There’s no better way to spend a vacation than driving through a foreign country. It’s an incredible way to explore and see things you wouldn’t on the beaten track. Sure, a quintessential American road trip is cool too, but you can do that at any time. Driving through the Americas or Europe is a once-in-a-lifetime experience everyone will enjoy.


However, there is one side-effect: accidents. Europeans don’t follow the same rules and some don’t even drive on the right-hand side of the road. As a result, it can be intimidating and a little bit unsafe.

Here’s how to secure you and your family on the trip.

Choose An Automatic

Outside of the US and Canada, manuals with gear shifters are the norm. If you haven’t driven one in a while, it will take a while to get used to the process. So, driving on narrow, windy roads in the middle of Italy may not be the best place to take a refresher course.
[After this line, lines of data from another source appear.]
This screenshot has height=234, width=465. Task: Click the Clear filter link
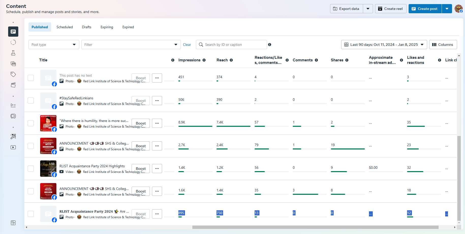[x=187, y=45]
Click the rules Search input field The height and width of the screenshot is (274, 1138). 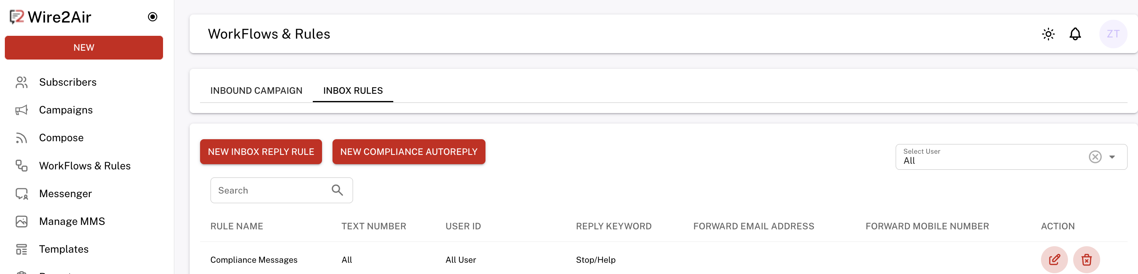272,190
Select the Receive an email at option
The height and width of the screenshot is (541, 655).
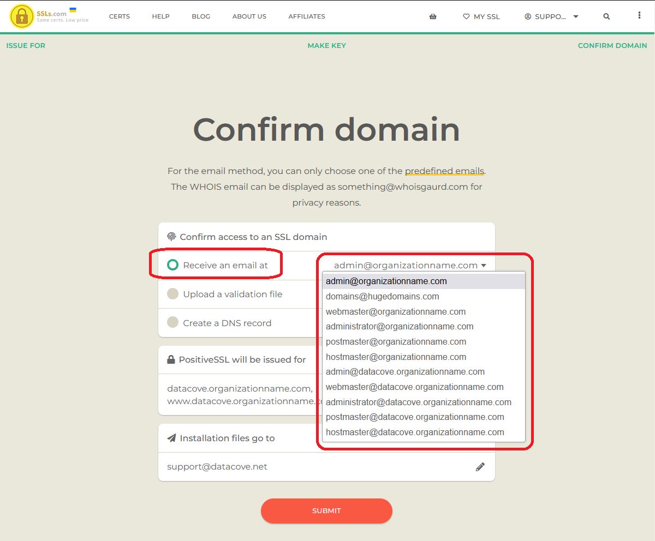(172, 265)
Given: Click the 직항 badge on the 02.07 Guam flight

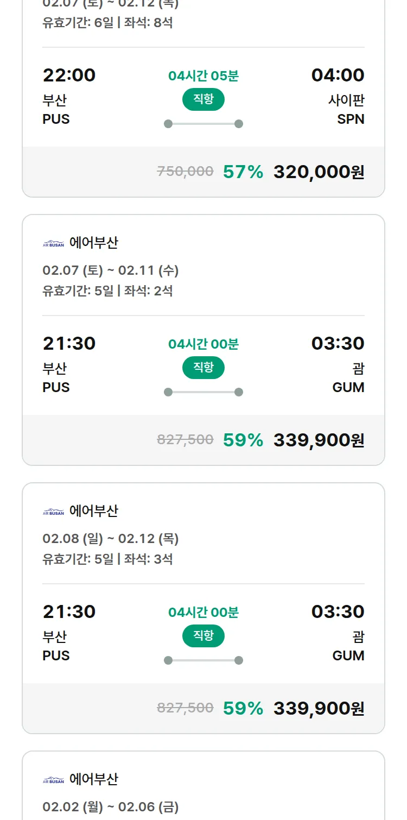Looking at the screenshot, I should pyautogui.click(x=203, y=368).
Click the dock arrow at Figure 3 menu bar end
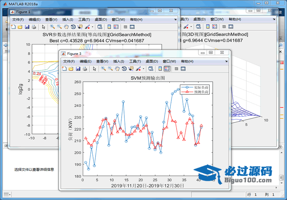 [226, 62]
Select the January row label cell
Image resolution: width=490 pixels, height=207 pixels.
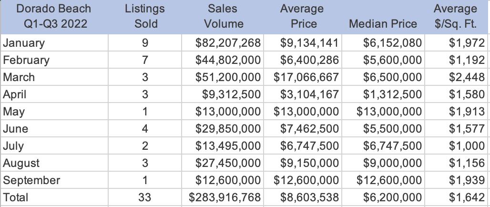(x=54, y=43)
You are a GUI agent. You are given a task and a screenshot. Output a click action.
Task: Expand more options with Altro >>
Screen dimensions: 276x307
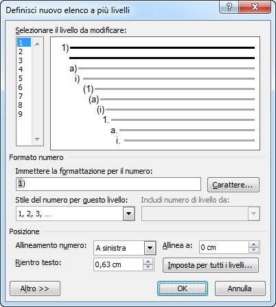point(35,288)
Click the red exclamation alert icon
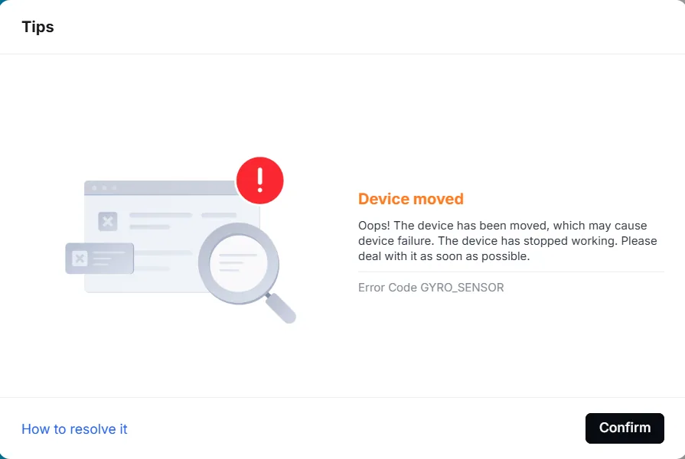The height and width of the screenshot is (459, 685). coord(260,181)
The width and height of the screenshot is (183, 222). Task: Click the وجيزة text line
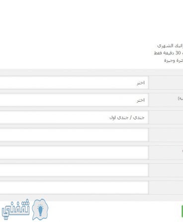click(174, 60)
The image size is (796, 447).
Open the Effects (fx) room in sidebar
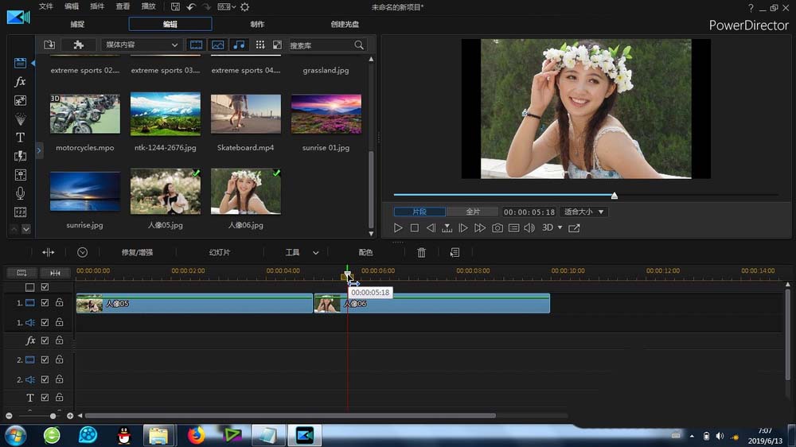(x=21, y=82)
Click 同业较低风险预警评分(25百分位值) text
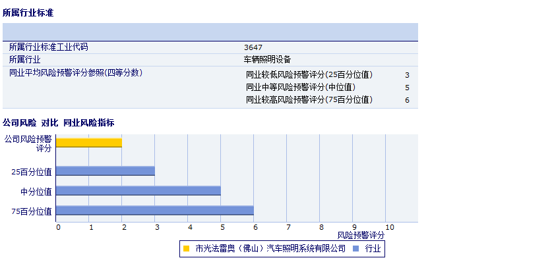This screenshot has height=264, width=552. pyautogui.click(x=309, y=75)
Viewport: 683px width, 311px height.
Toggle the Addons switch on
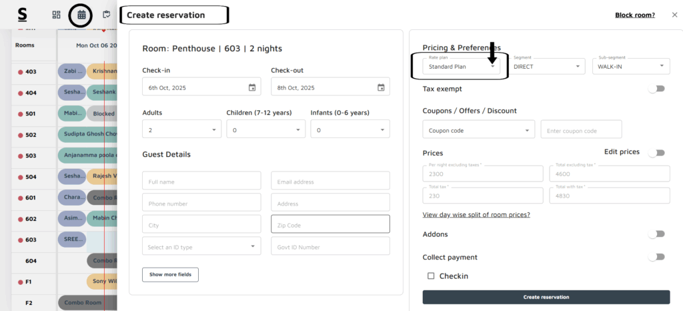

Okay, you want the whole experience yet there are a few things which won’t make much of a difference. Driving a manual vehicle is one of them. An automatic should feel familiar and make you more comfortable and less stressed, therefore less likely to do something silly.

Choose Familiar Conditions

Like the car, you want the roads to be familiar too. Any nasty surprise and you may end up in an accident. Personal injury lawyers such as Hupy and Abraham see this all of the time with foreign drivers in the UK. Because they drive on the left-hand side of the road, head-on collisions are pretty common. The same goes for fender benders when the streets aren’t wide as depth perception becomes a problem. Thankfully, lots of countries and cities model themselves on the American model, Budapest in Hungary being a typical example.

Use A GPS

And get the passenger to act as a navigator. Firstly, you won’t know where you are going because you’ve never been there before. In English speaking countries, it’s not too hard to deduce the right direction of travel. In places where English isn’t the main language, it’s going to be ten times trickier. However, trying to listen to what the GPS has to say will impair your focus. So, the passenger should double check and tell you what to do and when to do it. Don’t worry if there isn’t a sat nav in the car; you can use Google Maps on your cell.

Stick To The Basics

For example, don’t drive tried as you’ll be likely to make a mistake. And, an error in a foreign country may be twice as damaging as at home. Also, don’t speed. The limits are there to keep everybody safe, which is why the clock on the dash should limit out at 60mph to 70mph. Finally, leave with plenty of time and don’t try and cram in too much driving.

Doing this causes you to rush and do things you wouldn’t if you were relaxed behind the wheel.